Still, I felt his gentleness. I wanted so badly to trust him. I wanted to tell him my parents were in that school.  I needed to tell him how scared I was that my parents were on some plane now being sent to Traitor Island.  I'd heard the stories.  It used to be a lush beach resort.  When travel for all but the extremely wealthy ceased, the island lost its luster and housed only a few hundred unemployed hospitality workers and native farmers.  As with everything, the UOS took it over and destroyed the beauty.  The new government feared leaving so many USA loyalist on home soil so they shipped them off to a new high security prison. Supposedly, there are no fences or walls but the indigenous insects were genetically altered to grow large enough to scare a vampire into pulling his teeth.  Well, I'm not one to listen to rumors but the thought of that alone would keep me locked in a room with no desire to step even a toe out. Anyone who  knows me, knows insects are not my thing.  I will scale the highest mountain or jump from a plane before crunching on a bug with my shoe.

Then, there's the guilt leaving Jamie.  It was up to me to take over his visits and his care. Stupid me had to take on the search for my folks. Did I think I was going to just waltz into the school, find them, and yell at them to come home? Well, no.  I thought I would find answers. And, I did. I was just too late so I got rotten answers.  My parents were gone.  Jamie was alone. I was on the run waiting for same asshole demi-god. Well, the asshole part was still to be determined.

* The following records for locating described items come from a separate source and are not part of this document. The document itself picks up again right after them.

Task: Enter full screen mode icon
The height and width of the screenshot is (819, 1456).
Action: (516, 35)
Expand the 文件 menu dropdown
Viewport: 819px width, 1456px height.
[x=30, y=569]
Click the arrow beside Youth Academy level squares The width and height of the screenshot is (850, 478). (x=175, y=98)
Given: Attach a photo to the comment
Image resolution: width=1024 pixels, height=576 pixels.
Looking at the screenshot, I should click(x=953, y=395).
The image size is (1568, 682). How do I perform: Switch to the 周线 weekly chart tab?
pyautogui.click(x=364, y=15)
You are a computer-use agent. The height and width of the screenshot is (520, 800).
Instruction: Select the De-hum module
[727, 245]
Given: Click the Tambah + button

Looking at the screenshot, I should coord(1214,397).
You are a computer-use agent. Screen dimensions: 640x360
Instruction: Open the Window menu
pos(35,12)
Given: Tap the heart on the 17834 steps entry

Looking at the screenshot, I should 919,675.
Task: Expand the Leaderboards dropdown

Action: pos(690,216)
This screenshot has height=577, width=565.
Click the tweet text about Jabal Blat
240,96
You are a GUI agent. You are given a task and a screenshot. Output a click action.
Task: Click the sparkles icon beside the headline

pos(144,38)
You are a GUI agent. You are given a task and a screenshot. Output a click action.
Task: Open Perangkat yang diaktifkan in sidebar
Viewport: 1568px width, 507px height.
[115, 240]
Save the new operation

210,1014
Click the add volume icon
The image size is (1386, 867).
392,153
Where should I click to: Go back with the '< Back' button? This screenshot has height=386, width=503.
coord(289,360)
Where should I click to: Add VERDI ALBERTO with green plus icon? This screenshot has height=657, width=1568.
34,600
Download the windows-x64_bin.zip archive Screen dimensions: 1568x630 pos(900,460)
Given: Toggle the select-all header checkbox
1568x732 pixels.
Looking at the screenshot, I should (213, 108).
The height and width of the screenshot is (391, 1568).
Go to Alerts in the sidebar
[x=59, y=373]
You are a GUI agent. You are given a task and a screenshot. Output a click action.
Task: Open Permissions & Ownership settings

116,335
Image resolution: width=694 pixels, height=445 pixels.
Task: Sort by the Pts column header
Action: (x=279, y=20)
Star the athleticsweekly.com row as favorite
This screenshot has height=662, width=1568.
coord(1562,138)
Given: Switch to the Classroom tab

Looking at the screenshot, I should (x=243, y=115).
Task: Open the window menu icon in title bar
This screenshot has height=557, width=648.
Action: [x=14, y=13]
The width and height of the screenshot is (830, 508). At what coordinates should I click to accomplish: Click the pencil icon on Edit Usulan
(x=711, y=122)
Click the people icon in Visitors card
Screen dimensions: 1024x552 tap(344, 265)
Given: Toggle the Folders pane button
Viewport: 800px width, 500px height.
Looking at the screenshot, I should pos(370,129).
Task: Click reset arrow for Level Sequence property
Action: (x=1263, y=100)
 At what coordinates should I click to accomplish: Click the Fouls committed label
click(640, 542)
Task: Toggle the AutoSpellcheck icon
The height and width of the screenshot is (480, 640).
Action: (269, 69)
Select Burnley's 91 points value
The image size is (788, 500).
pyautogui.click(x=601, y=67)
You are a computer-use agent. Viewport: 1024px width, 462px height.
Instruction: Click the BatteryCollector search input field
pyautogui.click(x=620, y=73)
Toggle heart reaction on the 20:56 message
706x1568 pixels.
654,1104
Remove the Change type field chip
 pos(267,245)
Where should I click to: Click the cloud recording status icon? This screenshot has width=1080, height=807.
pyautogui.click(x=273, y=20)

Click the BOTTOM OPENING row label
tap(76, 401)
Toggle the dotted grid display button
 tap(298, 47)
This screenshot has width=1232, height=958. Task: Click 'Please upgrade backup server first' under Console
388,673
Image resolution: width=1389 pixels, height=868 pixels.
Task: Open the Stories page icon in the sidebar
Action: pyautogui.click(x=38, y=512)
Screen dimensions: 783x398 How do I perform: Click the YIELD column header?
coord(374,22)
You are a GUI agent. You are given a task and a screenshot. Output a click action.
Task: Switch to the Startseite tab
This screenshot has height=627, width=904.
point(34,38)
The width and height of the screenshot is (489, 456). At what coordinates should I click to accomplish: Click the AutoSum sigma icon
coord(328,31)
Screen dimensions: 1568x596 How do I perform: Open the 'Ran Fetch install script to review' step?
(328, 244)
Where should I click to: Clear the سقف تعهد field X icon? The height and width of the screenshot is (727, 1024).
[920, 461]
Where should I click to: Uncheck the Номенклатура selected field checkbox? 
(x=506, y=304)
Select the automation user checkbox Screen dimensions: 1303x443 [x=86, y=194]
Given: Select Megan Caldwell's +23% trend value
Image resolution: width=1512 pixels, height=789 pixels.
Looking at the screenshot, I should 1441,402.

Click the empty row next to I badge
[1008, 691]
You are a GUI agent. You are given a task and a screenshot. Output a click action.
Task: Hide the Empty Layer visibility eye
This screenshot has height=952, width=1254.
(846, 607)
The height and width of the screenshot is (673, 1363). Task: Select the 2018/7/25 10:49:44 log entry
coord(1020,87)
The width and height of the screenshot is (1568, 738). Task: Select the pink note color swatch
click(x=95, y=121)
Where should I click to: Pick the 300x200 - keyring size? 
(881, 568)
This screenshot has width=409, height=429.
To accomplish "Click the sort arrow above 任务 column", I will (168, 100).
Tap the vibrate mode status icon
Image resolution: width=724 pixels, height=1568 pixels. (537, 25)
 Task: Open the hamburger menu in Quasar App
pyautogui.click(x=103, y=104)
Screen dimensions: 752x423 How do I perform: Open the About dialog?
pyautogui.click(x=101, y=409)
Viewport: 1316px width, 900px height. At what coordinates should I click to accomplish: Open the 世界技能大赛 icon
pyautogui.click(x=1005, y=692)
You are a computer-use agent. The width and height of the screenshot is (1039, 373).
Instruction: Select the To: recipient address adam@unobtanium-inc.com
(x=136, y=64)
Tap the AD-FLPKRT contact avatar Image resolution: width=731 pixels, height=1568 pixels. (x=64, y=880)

Okay.  Enough feeling sorry for myself. I went inside and banged around.  In the light, I wondered what charm it was I had seen in the place the night before.   I questioned how long it had been since someone actually inhabited the cabin.  No matter how bad things had gotten, certainly people didn't stay in log cabins or brick houses anymore. Imagine the work involved. And, they always broke somehow.  If a family got a new baby, they might have to build a whole new room.  I can't think of a time without self-building, self-repairing cubes.  I saw pictures in history class of entire neighborhoods where houses looked the same.  And what was the purpose of the pointy roofs?  Well, my high school wasn't a cube collection. It was mostly glass with visible solar paneled walls but it was all one level.  You couldn't stack the rooms and they couldn't change the size if the size of the student body fluctuated from year to year. No one used schools until the UOS outlawed home schooling 6 years ago. I missed my school. I missed my home. I missed my room. Mostly,  I missed my eplate!